** begin **

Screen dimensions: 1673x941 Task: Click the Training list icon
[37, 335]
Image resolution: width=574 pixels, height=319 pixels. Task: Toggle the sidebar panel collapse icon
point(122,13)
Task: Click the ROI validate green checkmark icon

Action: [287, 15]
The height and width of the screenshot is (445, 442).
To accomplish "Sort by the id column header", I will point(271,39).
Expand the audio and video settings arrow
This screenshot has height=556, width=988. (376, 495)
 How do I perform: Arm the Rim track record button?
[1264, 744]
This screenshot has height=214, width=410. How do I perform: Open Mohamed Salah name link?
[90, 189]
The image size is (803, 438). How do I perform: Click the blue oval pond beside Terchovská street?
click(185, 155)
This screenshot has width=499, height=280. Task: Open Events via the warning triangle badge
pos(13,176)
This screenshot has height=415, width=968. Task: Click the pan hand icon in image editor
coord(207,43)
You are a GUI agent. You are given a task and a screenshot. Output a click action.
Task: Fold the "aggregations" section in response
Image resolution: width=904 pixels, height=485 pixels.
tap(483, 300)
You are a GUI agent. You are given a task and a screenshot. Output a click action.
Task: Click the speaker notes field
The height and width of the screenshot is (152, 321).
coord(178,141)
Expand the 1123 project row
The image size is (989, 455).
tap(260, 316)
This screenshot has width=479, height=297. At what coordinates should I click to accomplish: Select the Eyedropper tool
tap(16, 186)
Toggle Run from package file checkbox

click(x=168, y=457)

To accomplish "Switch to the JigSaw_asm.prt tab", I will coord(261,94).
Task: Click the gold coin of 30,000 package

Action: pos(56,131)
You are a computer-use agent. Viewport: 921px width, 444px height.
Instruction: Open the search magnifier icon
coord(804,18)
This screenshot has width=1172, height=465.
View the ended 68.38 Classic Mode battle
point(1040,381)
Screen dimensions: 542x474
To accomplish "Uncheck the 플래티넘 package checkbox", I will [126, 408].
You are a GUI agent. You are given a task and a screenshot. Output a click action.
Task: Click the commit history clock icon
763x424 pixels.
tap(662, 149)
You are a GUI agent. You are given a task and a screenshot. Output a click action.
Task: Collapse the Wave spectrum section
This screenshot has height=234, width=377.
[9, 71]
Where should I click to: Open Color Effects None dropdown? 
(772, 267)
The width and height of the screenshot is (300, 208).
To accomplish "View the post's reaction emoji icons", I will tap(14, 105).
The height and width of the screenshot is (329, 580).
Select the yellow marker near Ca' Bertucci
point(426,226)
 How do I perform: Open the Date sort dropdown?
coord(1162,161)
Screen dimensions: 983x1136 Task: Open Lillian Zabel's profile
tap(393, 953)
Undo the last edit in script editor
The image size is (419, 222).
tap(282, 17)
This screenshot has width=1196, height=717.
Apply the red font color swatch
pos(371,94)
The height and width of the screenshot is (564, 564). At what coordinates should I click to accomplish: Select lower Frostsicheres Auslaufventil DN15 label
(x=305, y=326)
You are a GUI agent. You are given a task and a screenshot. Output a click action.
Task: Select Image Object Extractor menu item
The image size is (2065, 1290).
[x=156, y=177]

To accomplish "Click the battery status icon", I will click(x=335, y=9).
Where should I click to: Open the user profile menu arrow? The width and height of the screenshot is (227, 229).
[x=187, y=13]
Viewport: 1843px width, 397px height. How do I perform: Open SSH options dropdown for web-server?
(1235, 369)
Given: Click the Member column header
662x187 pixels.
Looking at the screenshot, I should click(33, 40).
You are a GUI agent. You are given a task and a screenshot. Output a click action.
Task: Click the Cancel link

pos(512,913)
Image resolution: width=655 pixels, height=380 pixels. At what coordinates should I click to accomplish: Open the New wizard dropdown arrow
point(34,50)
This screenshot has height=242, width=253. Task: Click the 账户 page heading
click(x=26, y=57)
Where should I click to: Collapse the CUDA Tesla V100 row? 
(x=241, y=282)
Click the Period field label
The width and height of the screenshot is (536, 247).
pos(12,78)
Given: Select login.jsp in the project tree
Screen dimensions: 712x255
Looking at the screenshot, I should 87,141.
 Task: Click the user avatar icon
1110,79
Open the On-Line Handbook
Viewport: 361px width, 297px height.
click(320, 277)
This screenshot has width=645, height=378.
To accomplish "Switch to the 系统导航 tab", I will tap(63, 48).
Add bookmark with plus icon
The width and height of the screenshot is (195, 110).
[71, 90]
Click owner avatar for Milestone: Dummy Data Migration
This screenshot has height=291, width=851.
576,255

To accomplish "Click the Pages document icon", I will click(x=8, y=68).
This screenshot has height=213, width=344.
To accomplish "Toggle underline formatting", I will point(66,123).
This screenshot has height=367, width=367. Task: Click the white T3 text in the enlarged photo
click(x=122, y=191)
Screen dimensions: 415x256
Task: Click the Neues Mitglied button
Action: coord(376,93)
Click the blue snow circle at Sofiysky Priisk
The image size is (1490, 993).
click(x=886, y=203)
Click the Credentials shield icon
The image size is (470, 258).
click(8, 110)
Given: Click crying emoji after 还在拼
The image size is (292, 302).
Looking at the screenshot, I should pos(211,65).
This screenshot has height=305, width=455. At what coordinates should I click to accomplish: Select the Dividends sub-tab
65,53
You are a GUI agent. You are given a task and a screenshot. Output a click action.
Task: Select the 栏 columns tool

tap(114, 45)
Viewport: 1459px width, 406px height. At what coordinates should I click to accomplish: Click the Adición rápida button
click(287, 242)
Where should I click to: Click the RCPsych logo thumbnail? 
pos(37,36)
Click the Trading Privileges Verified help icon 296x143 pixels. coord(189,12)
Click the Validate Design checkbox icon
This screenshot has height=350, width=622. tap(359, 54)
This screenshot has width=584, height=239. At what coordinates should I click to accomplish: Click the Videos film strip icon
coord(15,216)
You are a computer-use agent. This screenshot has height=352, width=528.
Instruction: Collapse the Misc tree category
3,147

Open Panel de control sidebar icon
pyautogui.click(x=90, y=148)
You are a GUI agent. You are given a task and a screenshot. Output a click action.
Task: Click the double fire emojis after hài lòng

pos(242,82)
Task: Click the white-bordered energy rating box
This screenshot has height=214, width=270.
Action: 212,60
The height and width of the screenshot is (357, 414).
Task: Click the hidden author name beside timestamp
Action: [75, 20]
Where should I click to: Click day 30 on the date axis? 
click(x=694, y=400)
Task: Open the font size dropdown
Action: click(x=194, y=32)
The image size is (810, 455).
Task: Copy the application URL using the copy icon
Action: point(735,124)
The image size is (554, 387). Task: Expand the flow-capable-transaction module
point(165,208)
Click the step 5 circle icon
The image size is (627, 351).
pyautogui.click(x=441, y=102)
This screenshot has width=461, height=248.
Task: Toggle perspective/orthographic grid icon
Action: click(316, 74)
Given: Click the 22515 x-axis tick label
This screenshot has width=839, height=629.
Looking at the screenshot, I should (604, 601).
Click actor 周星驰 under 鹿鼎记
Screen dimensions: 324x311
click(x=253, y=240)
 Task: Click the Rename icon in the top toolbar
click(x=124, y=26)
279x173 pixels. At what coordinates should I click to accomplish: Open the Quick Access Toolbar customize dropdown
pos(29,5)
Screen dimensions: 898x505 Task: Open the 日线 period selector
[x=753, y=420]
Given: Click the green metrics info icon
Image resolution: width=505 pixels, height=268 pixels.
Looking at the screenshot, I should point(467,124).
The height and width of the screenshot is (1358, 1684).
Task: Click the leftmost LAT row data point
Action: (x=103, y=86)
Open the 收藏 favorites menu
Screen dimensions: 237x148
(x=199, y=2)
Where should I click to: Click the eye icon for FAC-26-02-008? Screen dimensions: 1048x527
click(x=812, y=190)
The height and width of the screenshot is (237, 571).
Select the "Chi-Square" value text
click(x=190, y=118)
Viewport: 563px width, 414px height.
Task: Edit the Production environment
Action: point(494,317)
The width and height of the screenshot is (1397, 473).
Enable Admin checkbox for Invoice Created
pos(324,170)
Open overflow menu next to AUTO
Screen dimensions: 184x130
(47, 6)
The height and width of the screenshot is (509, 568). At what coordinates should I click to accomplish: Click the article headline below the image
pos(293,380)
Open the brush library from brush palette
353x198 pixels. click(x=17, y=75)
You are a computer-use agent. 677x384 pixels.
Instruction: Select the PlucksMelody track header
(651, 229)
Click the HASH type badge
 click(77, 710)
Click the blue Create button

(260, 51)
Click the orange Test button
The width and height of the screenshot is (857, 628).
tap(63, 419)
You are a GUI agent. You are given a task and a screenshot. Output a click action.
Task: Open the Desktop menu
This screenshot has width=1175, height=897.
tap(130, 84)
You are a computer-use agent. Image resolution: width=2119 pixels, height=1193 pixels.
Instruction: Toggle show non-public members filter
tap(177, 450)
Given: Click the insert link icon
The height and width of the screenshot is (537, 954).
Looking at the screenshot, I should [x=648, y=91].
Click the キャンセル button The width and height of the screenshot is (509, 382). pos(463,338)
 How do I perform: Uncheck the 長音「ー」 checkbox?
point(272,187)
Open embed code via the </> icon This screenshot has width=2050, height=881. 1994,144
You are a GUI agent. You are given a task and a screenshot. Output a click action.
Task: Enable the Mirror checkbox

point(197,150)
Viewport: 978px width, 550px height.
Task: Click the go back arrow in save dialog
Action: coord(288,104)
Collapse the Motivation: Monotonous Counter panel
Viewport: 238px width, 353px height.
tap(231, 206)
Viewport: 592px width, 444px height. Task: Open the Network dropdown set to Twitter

** end **

● WHAT THIS TASK INVOLVES
Rewrite the rows between the line holding "Click the HASH type badge" and the line holding "Open embed code", inclusive, putting "control" wherever "button" appears and leaving everything else unchanged.

● ANSWER TO THIS TASK
Click the HASH type badge
 click(77, 710)
Click the blue Create control

(260, 51)
Click the orange Test control
The width and height of the screenshot is (857, 628).
tap(63, 419)
You are a GUI agent. You are given a task and a screenshot. Output a click action.
Task: Open the Desktop menu
This screenshot has width=1175, height=897.
tap(130, 84)
You are a computer-use agent. Image resolution: width=2119 pixels, height=1193 pixels.
Instruction: Toggle show non-public members filter
tap(177, 450)
Given: Click the insert link icon
The height and width of the screenshot is (537, 954).
Looking at the screenshot, I should [x=648, y=91].
Click the キャンセル control The width and height of the screenshot is (509, 382). pos(463,338)
 How do I perform: Uncheck the 長音「ー」 checkbox?
point(272,187)
Open embed code via the </> icon This screenshot has width=2050, height=881. 1994,144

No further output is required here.